March 2013 - Duke Libraries Center for Data and Visualization Sciences

On Thursday, April 4 and Friday, April 5, Duke University will host a visit from Dr. Christopher Collins, Assistant Professor of Computer Science at the University of Ontario Institute of Technology (UOIT), where he directs The Visualization for Information Analysis lab (vialab). While at Duke, Dr. Collins will give two public presentations and will be available for meetings with groups and individuals. His visit is sponsored by Information Science + Information Studies (ISIS).

Dr. Collins engages in interdisciplinary research, combining information visualization and human-computer interaction with natural language processing to address the challenges of information management and the problems of information overload. His publications, including the DocuBurst document content visualization system, have helped to open a new and thriving area of research in “Linguistic Visualization”. Dr. Collins has been awarded a Discovery Grant from NSERC, providing 5 years of funding for research on “Text and Multimedia Document Visualization”. His research interests include: visualization of natural language data, interaction techniques for information visualization (including multi-touch interaction), scientific visual analytics, and social implications of computing / ethics & philosophy of computing.

Dr. Collins will give the following public presentations:

Humanizing Data:
Enabling Linguistic Insight with Information Visualization
Thursday, April 4, 2013
12:00p.m. to 1:00p.m. (lunch provided)
Smith Warehouse, Bay 4, in the FHI Garage

While linguistic skill is a hallmark of humanity, the increasing volume of linguistic data each of us faces is causing individual and societal problems – ‘information overload’ is a commonly discussed condition. Big data has enabled new tasks, such as finding the most appropriate information online, engaging in historical study using language data on the level of millions of documents, and tracking trends in sentiment and opinion in real time. These tasks need not cause stress and feelings of overload: the human intellectual capacity is not the problem. Rather, the current technological supports are inappropriate for these tasks. Linguistic information overload is not a new phenomenon: throughout history, the pace of information creation and storage has exceeded the pace of development of management strategies.

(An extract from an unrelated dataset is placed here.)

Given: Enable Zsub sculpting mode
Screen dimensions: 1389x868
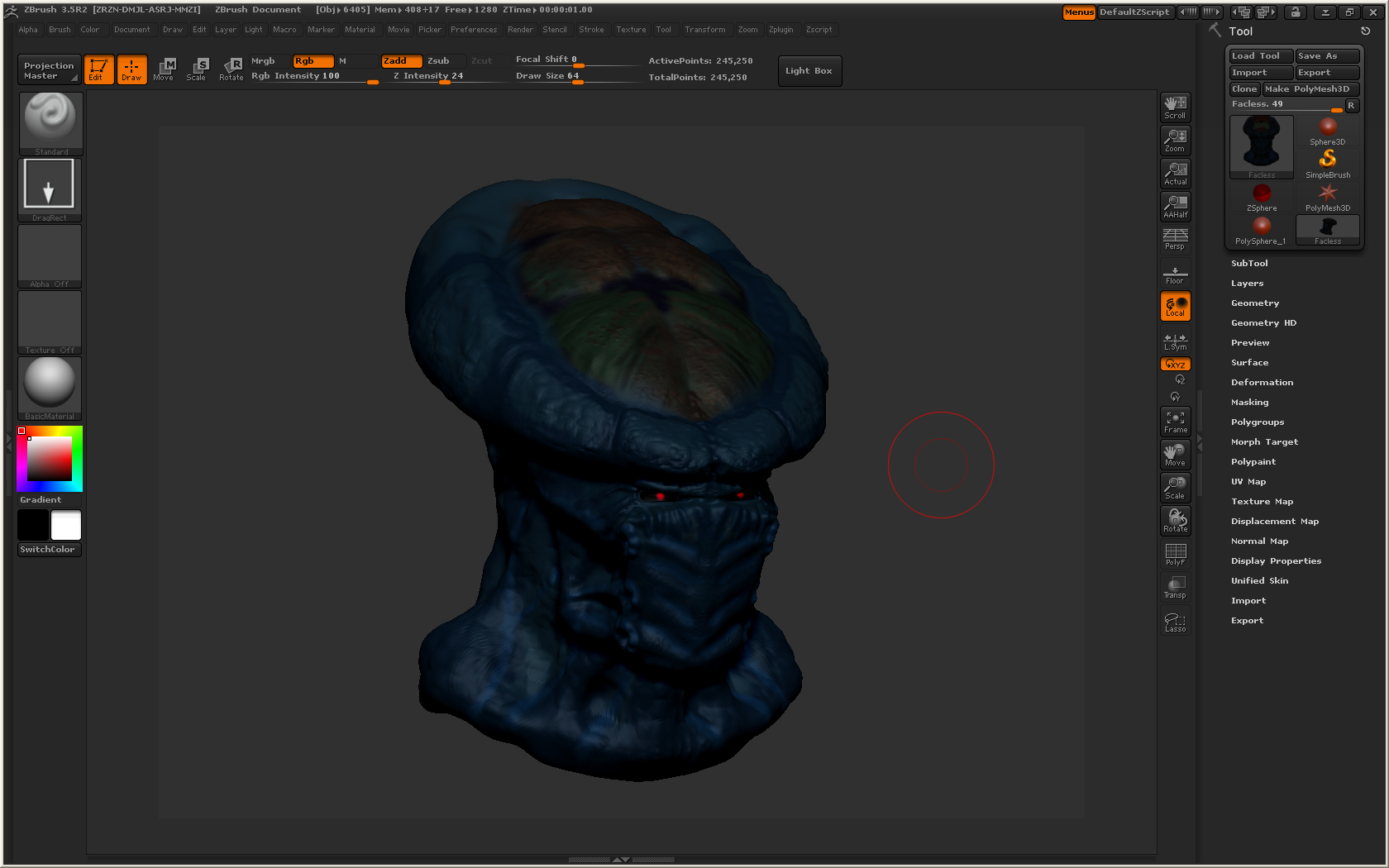Looking at the screenshot, I should pos(439,61).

Drawing on a variety of qualitative and quantitative methods, my research aims to bring new, richly interactive interfaces to the forefront of information management, in order to keep up with the current challenges of ‘big data’ and the growing power of linguistic computing algorithms. In this talk I will present the results of several design studies spanning investigations of patterns in millions of real passwords to using visualization to analyze the written history of the court system. Each project aims to bridge what I call the ‘linguistic visualization divide’ – the practical disconnect between the sophistication of natural language processing and the power of interactive visualization. In conclusion, I will present some general challenges and opportunities for the future of text and language visualization.

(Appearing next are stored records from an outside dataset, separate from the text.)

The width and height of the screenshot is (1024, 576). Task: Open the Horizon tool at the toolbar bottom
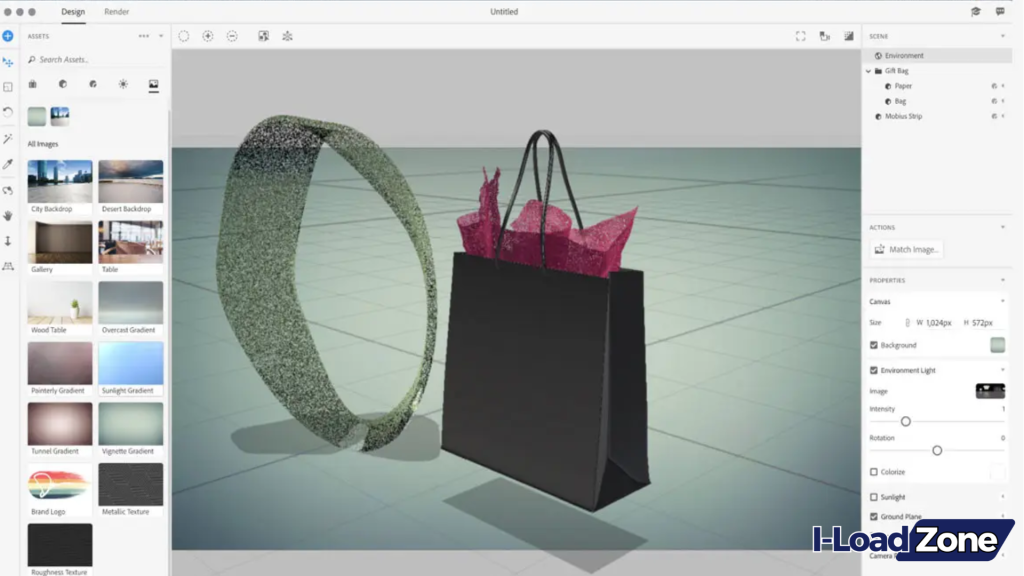click(9, 265)
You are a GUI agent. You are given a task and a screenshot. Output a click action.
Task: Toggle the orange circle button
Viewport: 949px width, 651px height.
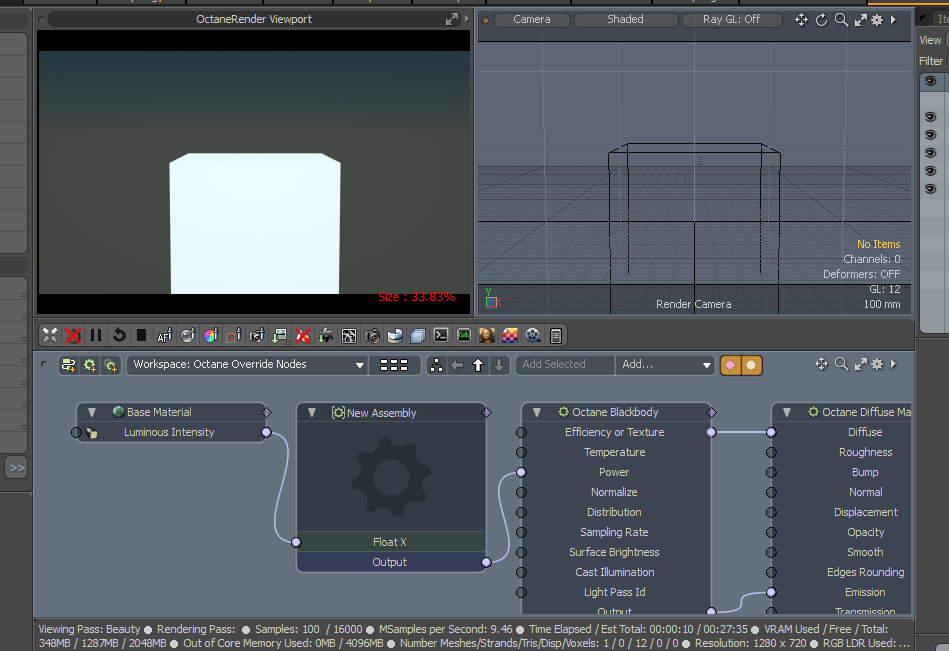[751, 365]
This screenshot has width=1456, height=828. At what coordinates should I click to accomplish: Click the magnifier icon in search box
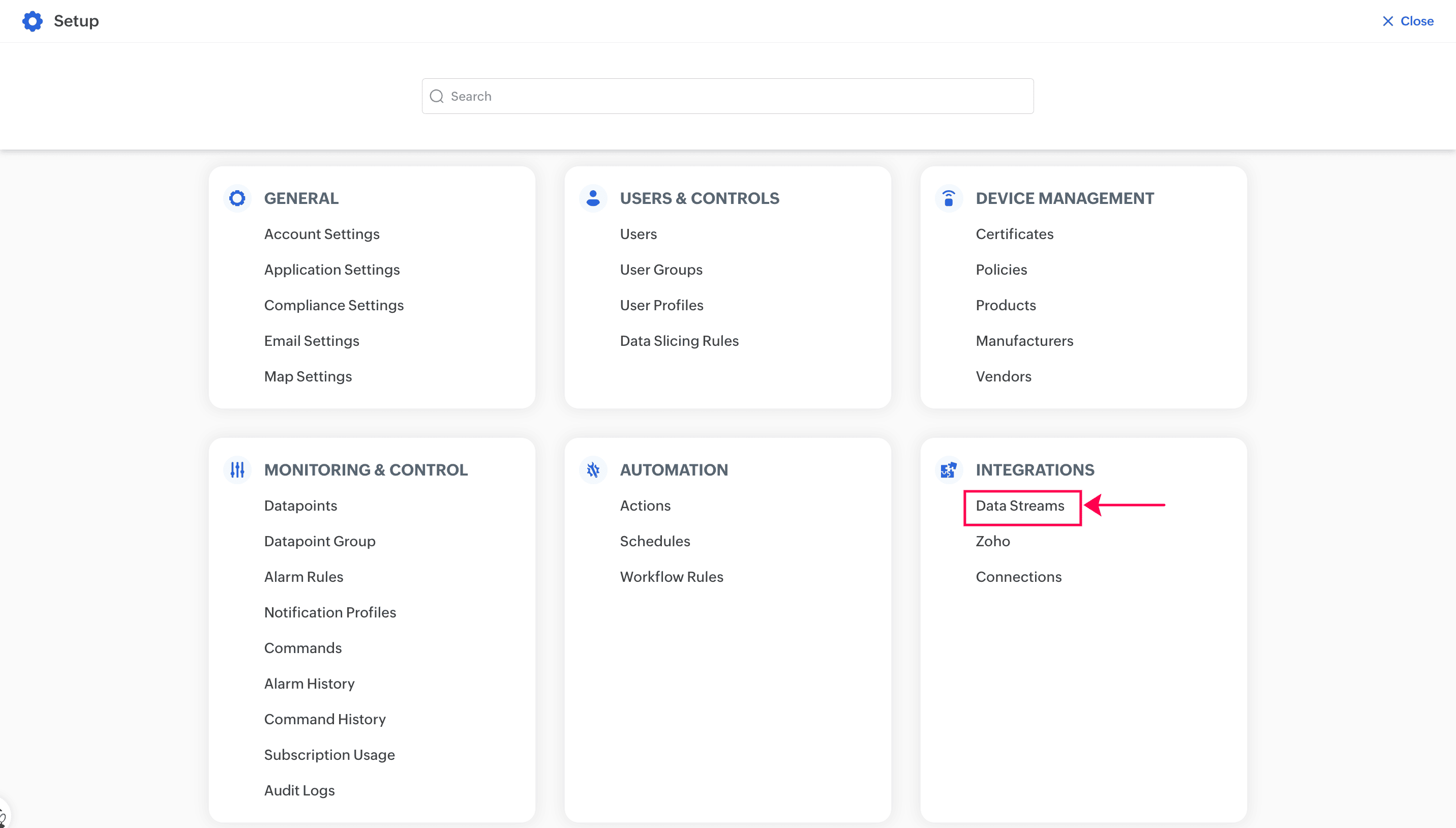437,96
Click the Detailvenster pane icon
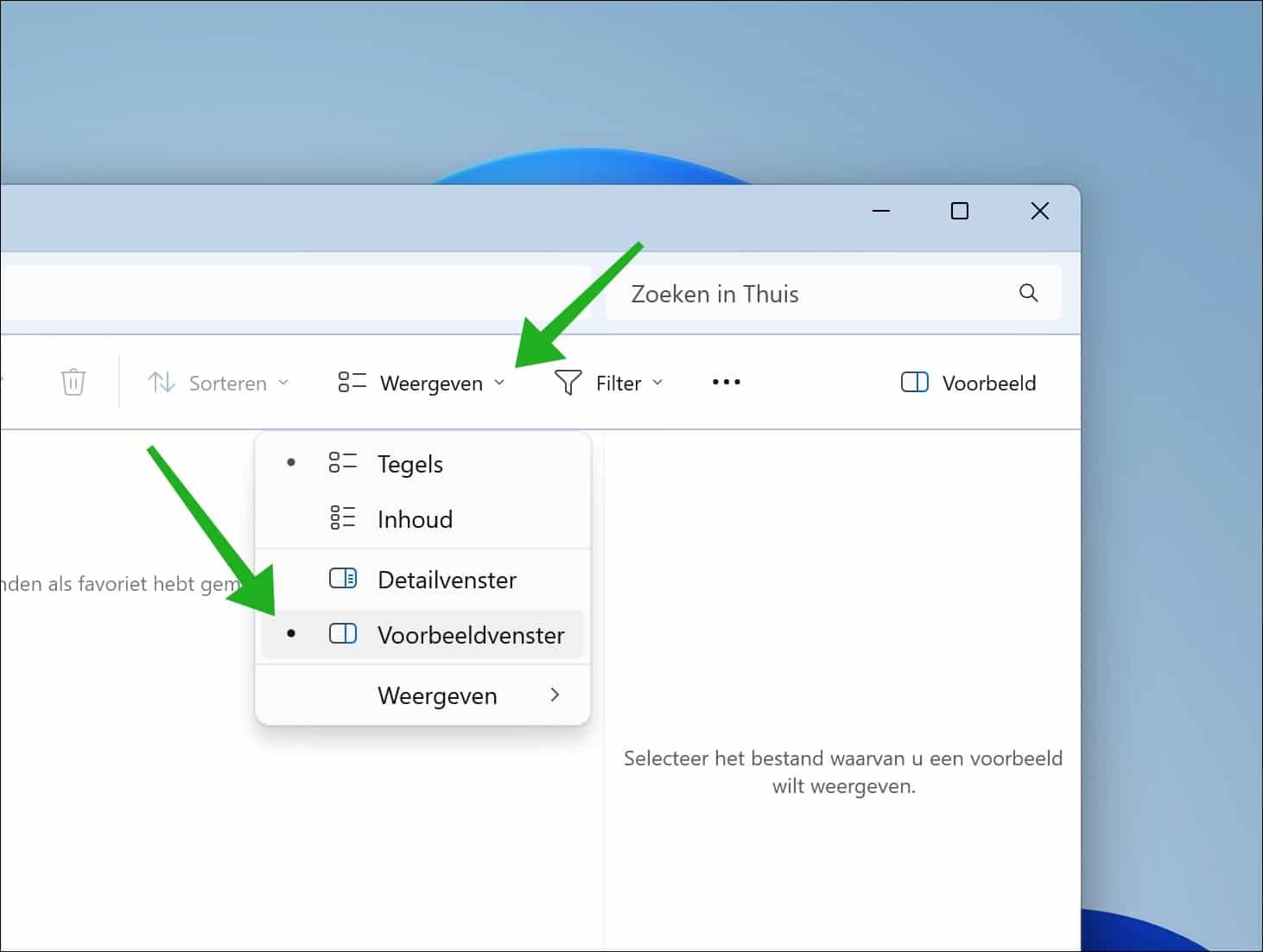Viewport: 1263px width, 952px height. (343, 579)
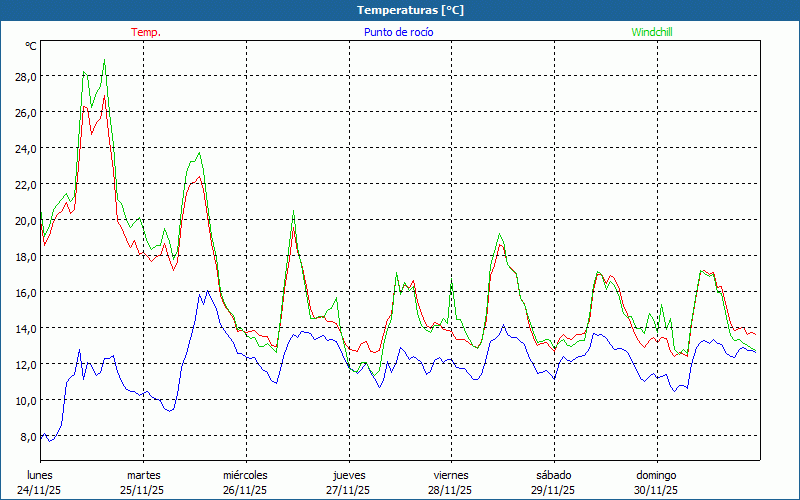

Designing Multiple Relation Visualizations:
Case Studies from Text Analytics
Friday, April 5, 2013
12:00p.m. to 1:00p.m. (lunch provided)
Levine Science Research Center, Room D106 (near the Research Drive entrance), in conjunction with the Visualization Friday Forum

Datasets often have both explicit relations (e.g. citations between papers in a data set, links in a parse tree), and implicit relations (e.g. papers by the same author, words that start with the same letter). Drawing on grounding research into the real-world problems faced by computational linguists, in this talk I will explore several examples of visualizations designed to support simultaneous exploration of both explicit and implicit relations in data. I will suggest the concept of ‘spatial rights’ – the primacy of the spatial visual encoding, and present several methods for enhancing visualizations through adding implicit relation information without disrupting the spatialization of the explicit relation. The techniques have been generalized by others beyond the linguistic domain to be used in bioinformatics, finance, and general statistical charts.

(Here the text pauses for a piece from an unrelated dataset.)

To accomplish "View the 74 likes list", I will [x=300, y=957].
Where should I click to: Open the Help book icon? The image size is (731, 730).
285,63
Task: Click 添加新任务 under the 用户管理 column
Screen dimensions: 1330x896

There are also blocks of time in his schedule available for individual and group meetings. If you would like to meet with Dr. Collins, please contact Angela Zoss (angela.zoss@duke.edu) or Eric Monson (emonson@cs.duke.edu).

Select Research Projects

Exploring Text Entities
with Descriptive Non-photorealistic Rendering

Visualizing Semantics in Passwords

Bubble Sets: Revealing Set Relations with Isocontours over Existing Visualizations

Parallel Tag Clouds to Explore Faceted Text Corpora

VisLink: Revealing Relationships Amongst Visualizations

DocuBurst: Visualizing Document Content using Language Structure

Visualizing spatial data can be challenging. Specialized software tools like ArcGIS produce excellent results, but often seem complex for relatively simple tasks. Several online tools have emerged recently that provide relatively easy alternatives for the display of spatial data. In this post, we examine Google Fusion Tables, which combines visualizations, including spatial visualizations, with a database back end. The key advantages to Fusion Tables are easy display of latitude/longitude data or data that is included with address information. In addition, Fusion Tables provides a one-stop location for producing visualizations other than maps, such as line charts or tables.

Uploading Data

Uploaded to Fusion Tables is easy through Google Docs. Simply log in if you have an account, create a new Table, and on the next screen, point to the file you wish to upload. Excel and CSV files are the two most commonly used, and KML files allow for upload of maps that contain spatial information, such as locations or polygon definitions.

One thing to note about Google products is that they are often in a state of flux. Limits and restrictions noted below may change in the future. For further information regarding Google Fusion Tables, please consult this Libguide authored by Mark Thomas.

Geocoding Addresses

A complete list of geographic data types can be found at the Google support site. In this post, two of the more common geocoding types will be addressed, address data and data that applies to states, counties, and similar objects.

Address data is pretty easy to work with. Addresses should contain as much information as possible with items separated by spaces only, no commas. For example, 134 Chapel Drive Durham NC 27708 should produce a pretty good geocoding result. In the following example, Durham gun crimes for 2011 were downloaded from the Durham Police Department. The data only came with address information, so city and state data were subsequently added and combined in Excel (location field). In Figure 1, highlighted fields indicate spatial information.

To geocode the addresses, select “Map” under the “Visualize” tab. The program will automatically begin geocoding based on the left-most field containing spatial information, which is city in this case. Changing the field to “location,” which contains the full address information, will correctly geocode these addresses (Figure 2).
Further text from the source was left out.